* Exercise objective *
Once the line containing "You are a GUI" is found in the entries below, restate it and each following line word for word, stopping after the line containing "Image resolution: width=821".
::: Data listing :::
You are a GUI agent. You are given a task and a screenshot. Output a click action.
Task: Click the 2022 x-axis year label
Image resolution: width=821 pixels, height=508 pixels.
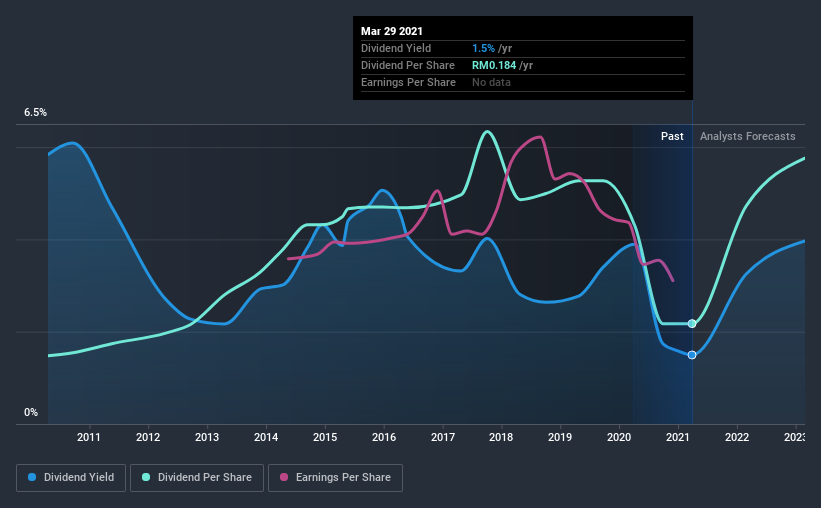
:::
::: Data listing :::
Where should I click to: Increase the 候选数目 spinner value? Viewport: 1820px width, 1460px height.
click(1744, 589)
:::
* Answer space *
You are a GUI agent. You are given a task and a screenshot. Output a click action.
Task: Click the 2022 x-axis year label
Image resolution: width=821 pixels, height=508 pixels.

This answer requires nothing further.